The JWT Payload is posted in each webhook in the body json under the key jwt
. Decode the jwt
with a JWT library and make sure you specify algorithm RS256
when you validate the jwt
.
Use HIPS Public RSA key to validate the JWT.
If you are validating Hips webhooks with JWT you should only trust the data within the JWT, and only if the JWT signature is verified.
-----BEGIN PUBLIC KEY-----
MIIBIjANBgkqhkiG9w0BAQEFAAOCAQ8AMIIBCgKCAQEAu269xcyVkOZLP93D82g8
vsLgLMDIfc853syoQ6gu0K3kwMcSru9iNhj4CWEWp4t7ozDd3o+t6Y6scZtLnSrM
ZhoUkdiOIK7hqF6e9tS+vT8vFOkrmsGysQJbY2IBaX4WknOsQEjARw04S37g6XUB
ERXlC0VwUXrUZVsNCYrE0sa0OvZ/IxHLJrt+fpTOUFrcYowe6Ha7sZEz2ju1x8nq
foEnsfVLRMsgVE+Af2uhANqSONCly0WWJID+q0gIqnDYQ/ETclGDeDcMU7J9/fUG
euPoQtNRJKRWG/J0sqEWFjPtahDyq9slO5qn55rcYdOR2ZGHTkqvLVFwSOSivCmT
1QIDAQAB
-----END PUBLIC KEY-----
If the signature of the JWT is valid then you know that the webhook is not alterd and that Hips is the sender of the webhook.

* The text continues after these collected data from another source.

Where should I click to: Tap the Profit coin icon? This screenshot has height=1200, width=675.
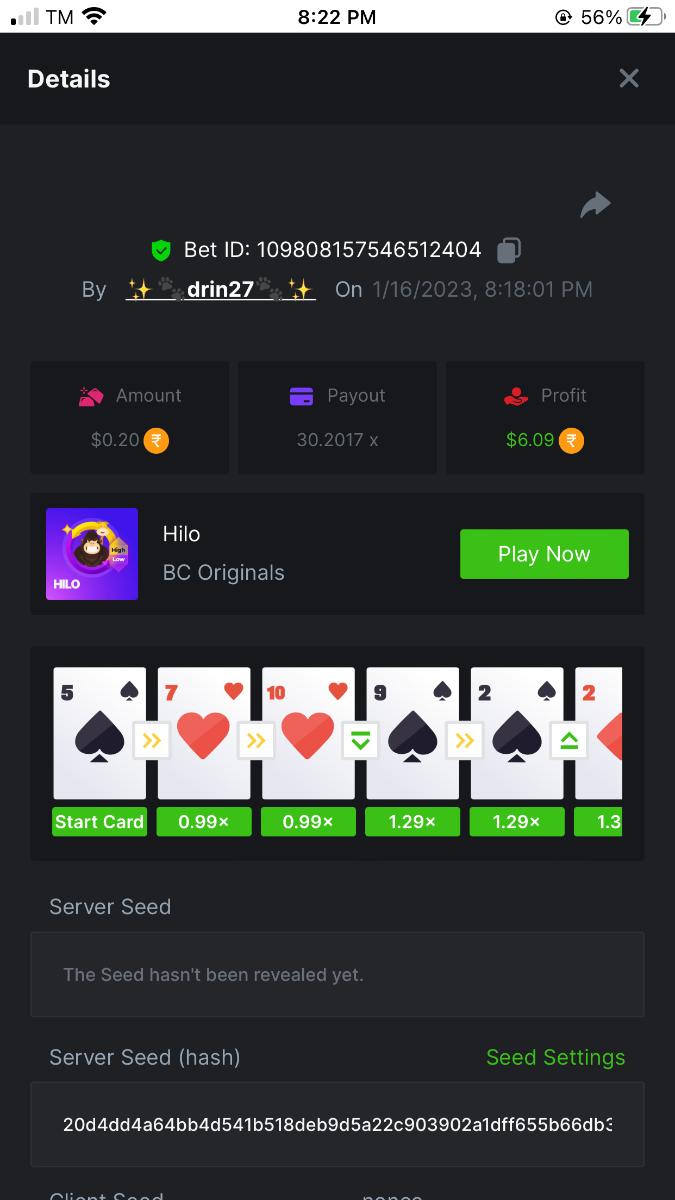point(571,440)
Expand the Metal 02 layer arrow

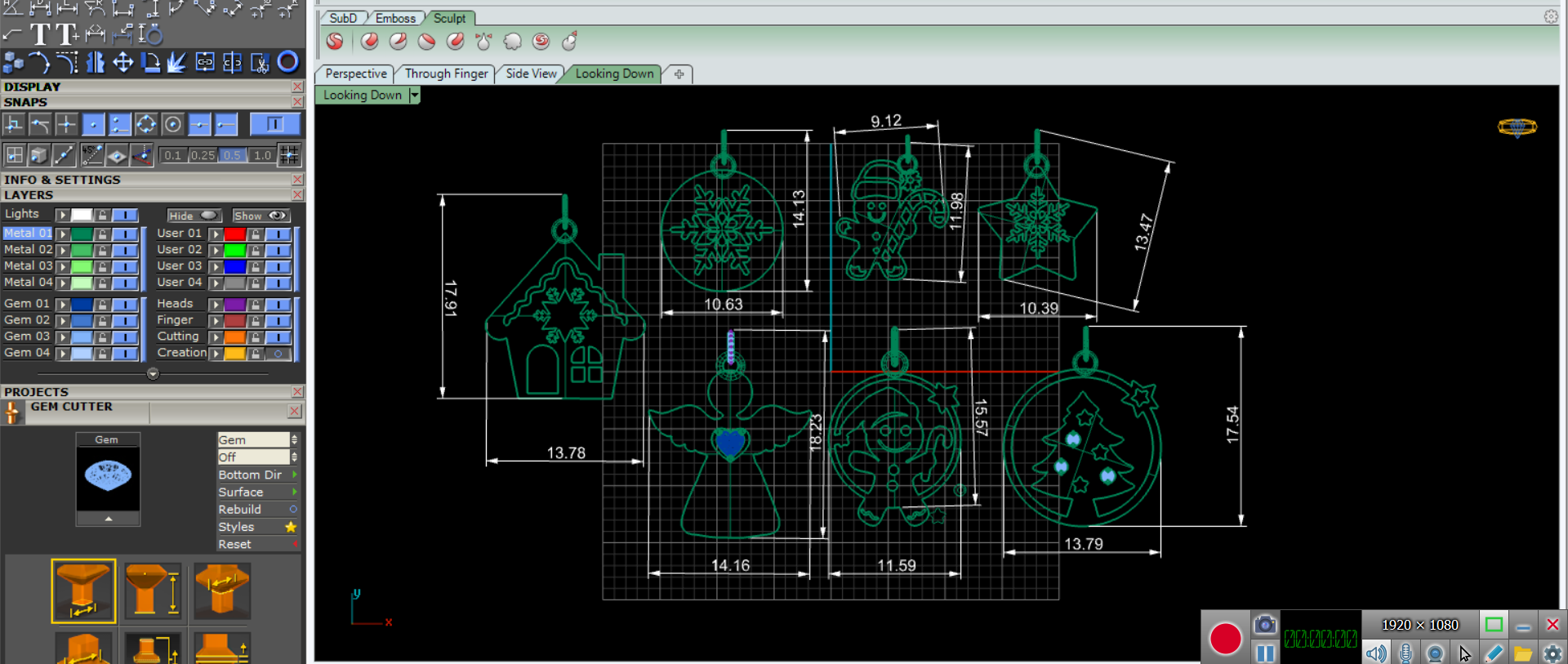[62, 250]
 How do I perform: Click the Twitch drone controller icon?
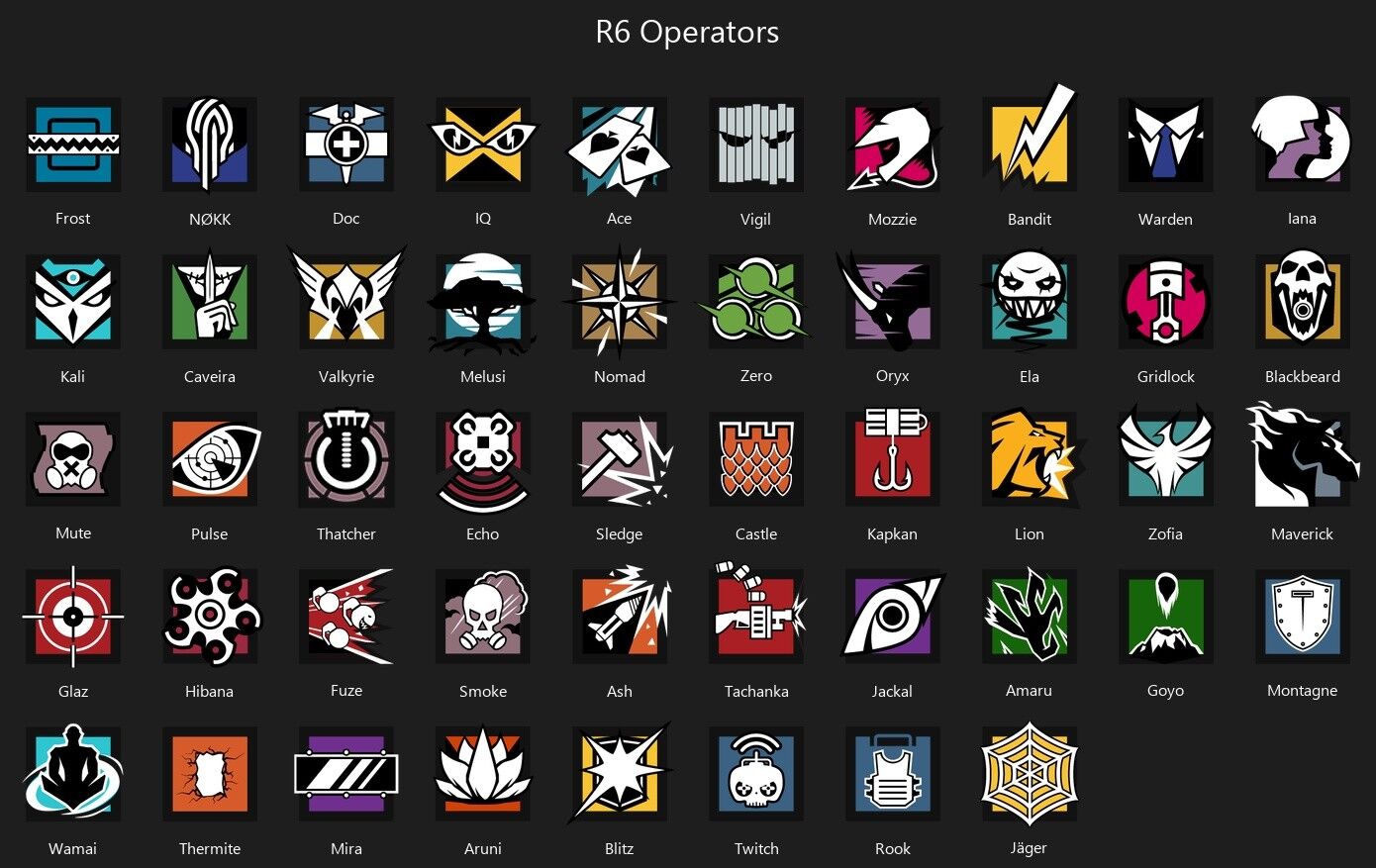tap(756, 773)
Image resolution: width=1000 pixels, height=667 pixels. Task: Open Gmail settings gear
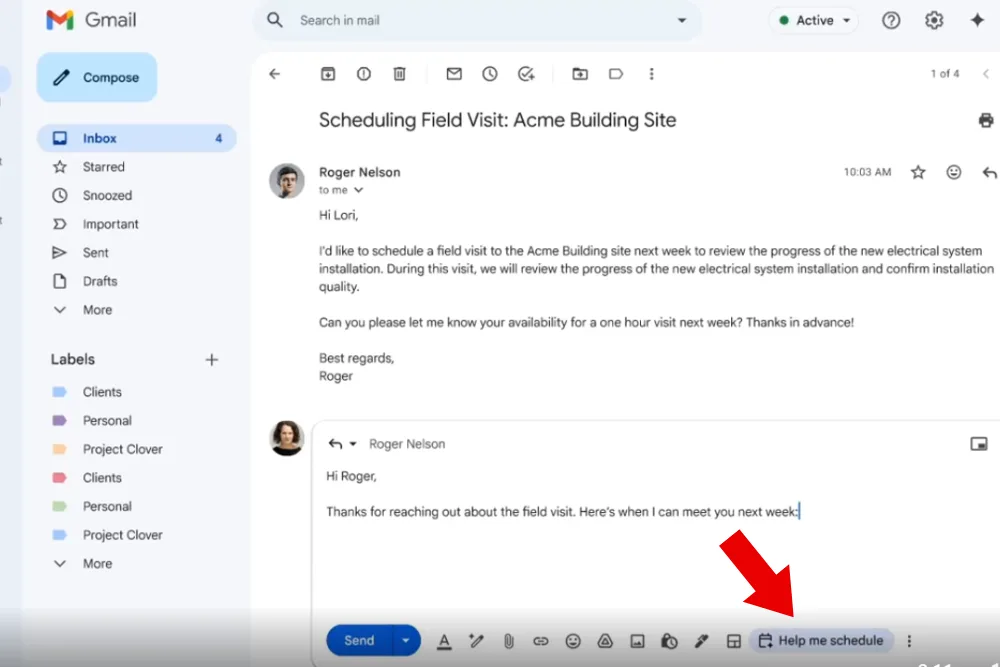click(x=934, y=20)
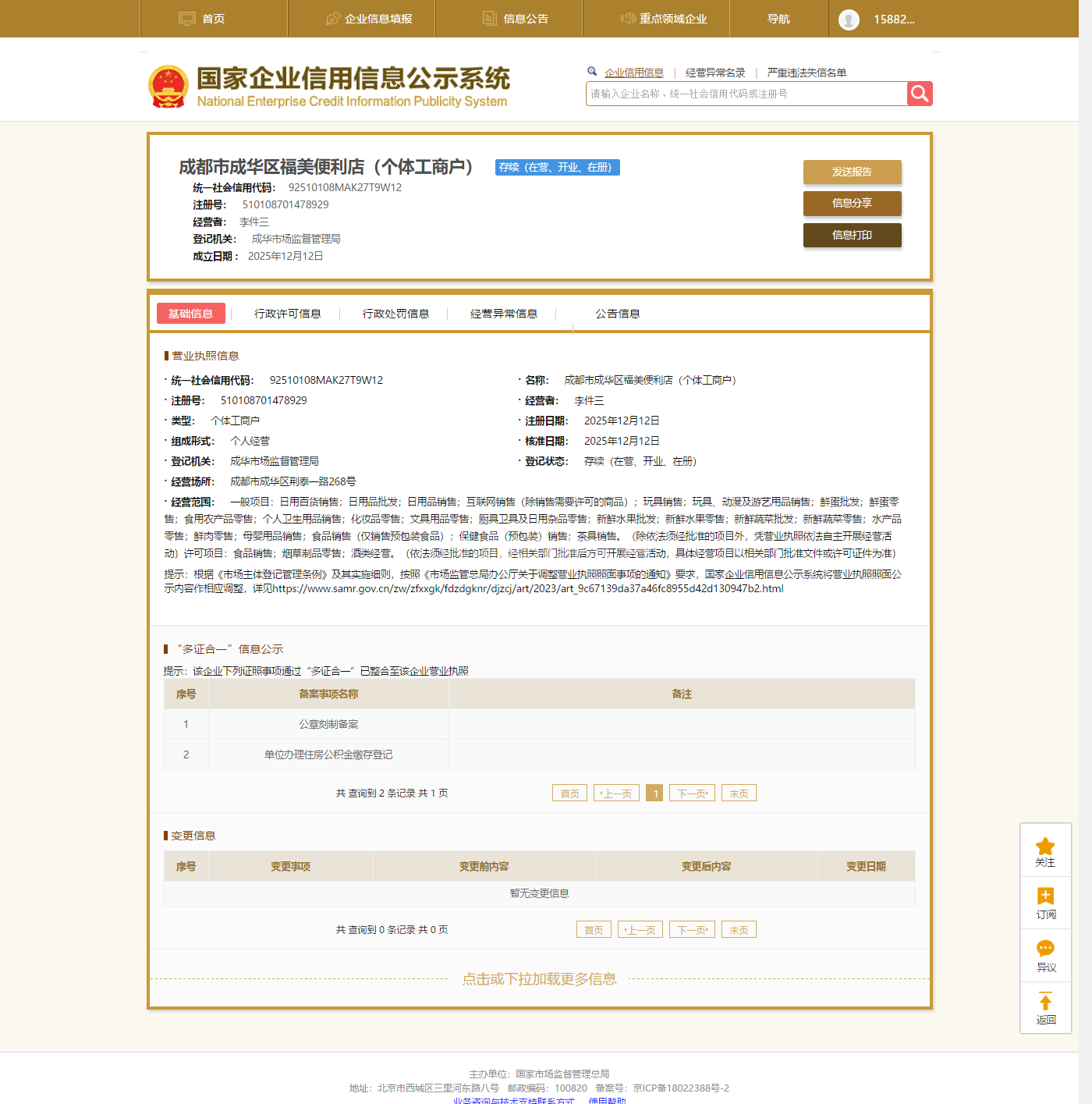This screenshot has width=1092, height=1104.
Task: Switch to the abnormal operations info tab
Action: point(504,314)
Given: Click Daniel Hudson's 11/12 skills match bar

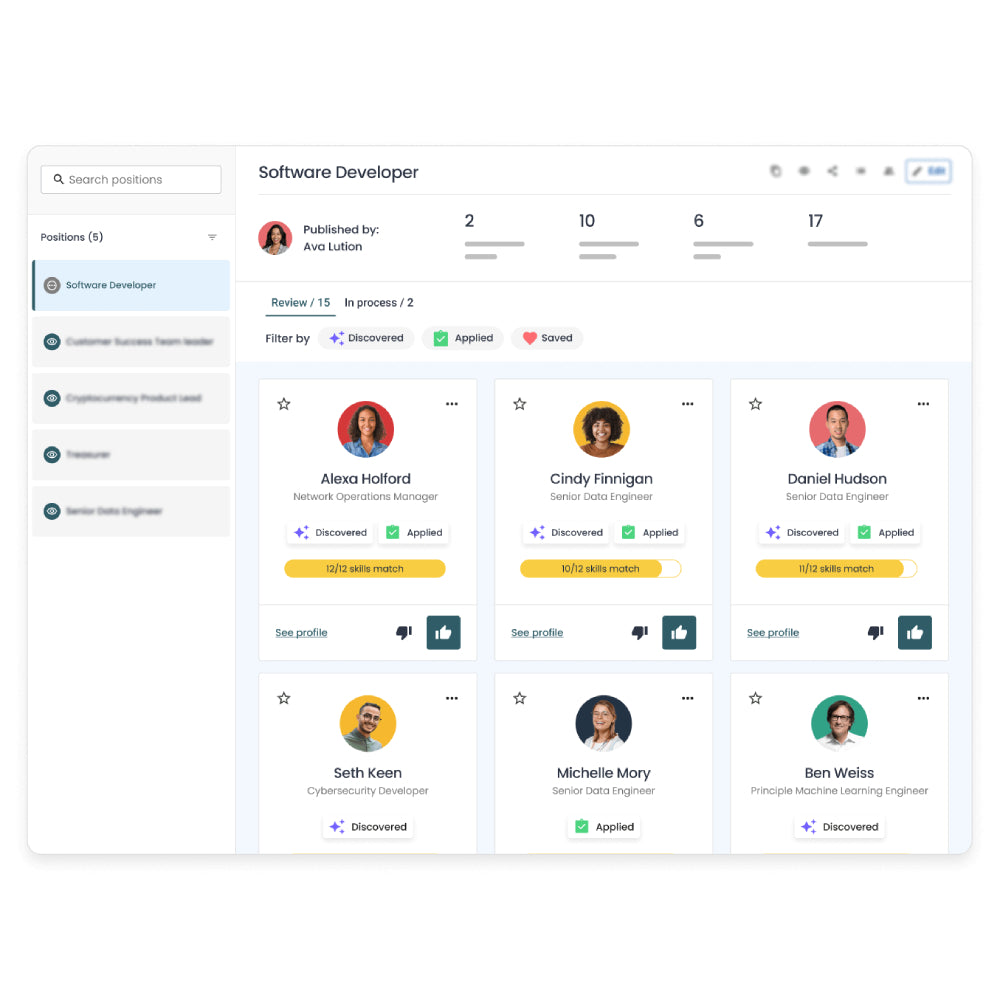Looking at the screenshot, I should point(836,569).
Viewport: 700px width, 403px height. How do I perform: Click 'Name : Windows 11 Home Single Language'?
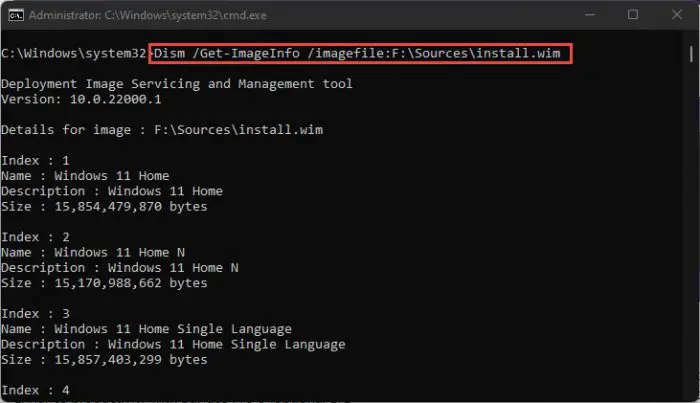(146, 329)
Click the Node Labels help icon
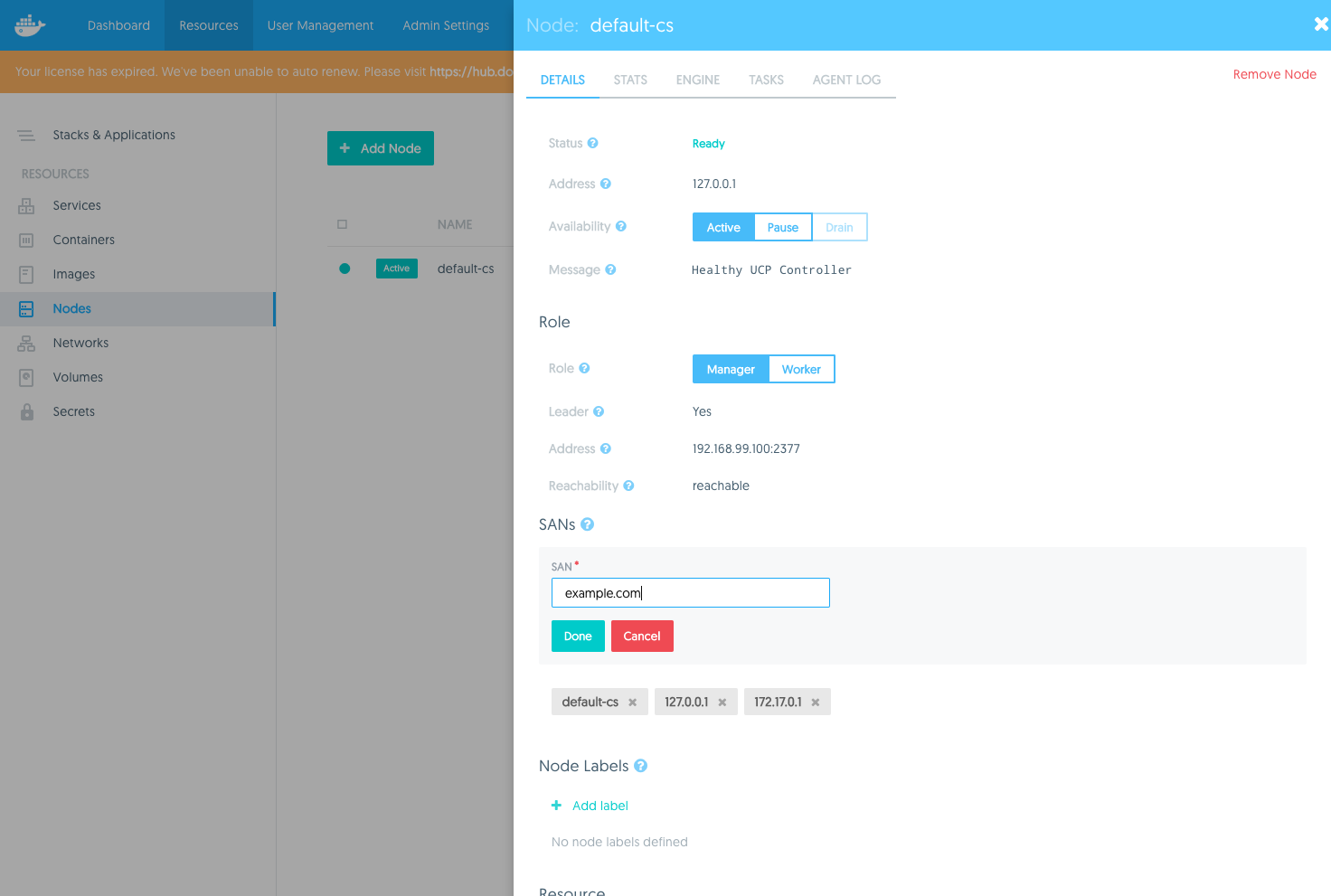Screen dimensions: 1331x896 (640, 766)
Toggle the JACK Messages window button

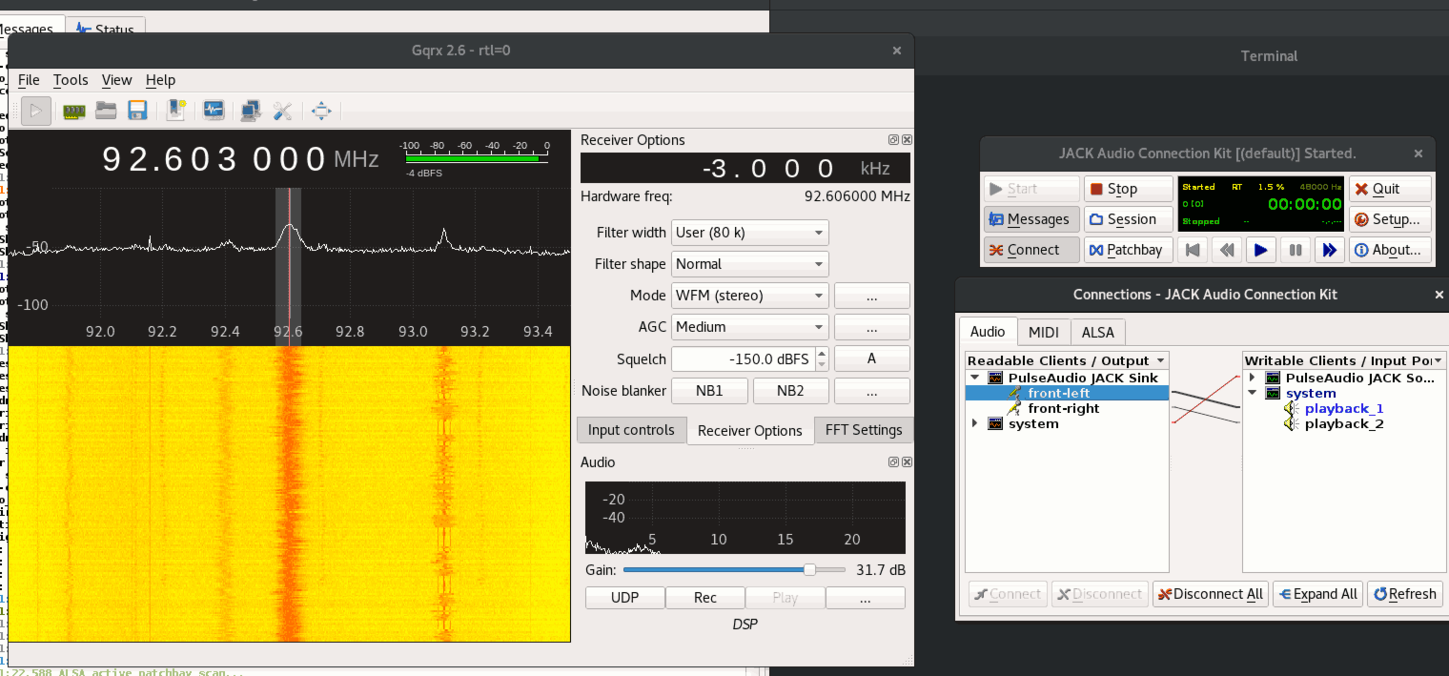[x=1030, y=219]
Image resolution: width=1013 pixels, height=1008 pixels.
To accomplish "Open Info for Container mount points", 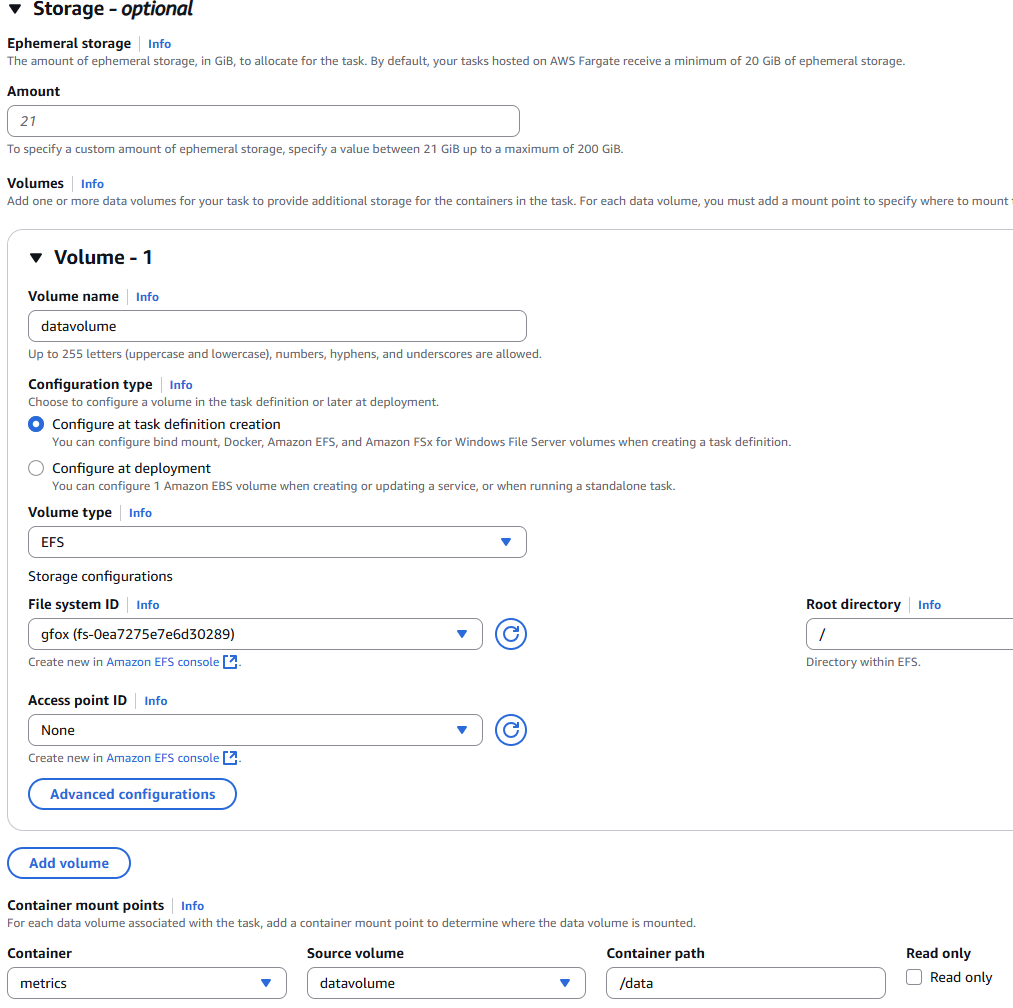I will (x=192, y=906).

To prevent from replay attacks, the JWT is signed with an expiration time. If you decode the JWT after too long time from it was originally created, you may get an expiration error. In that case you should not trust the JWT, and instead call the GET API corresponding to the web hook to get the latest accurate data.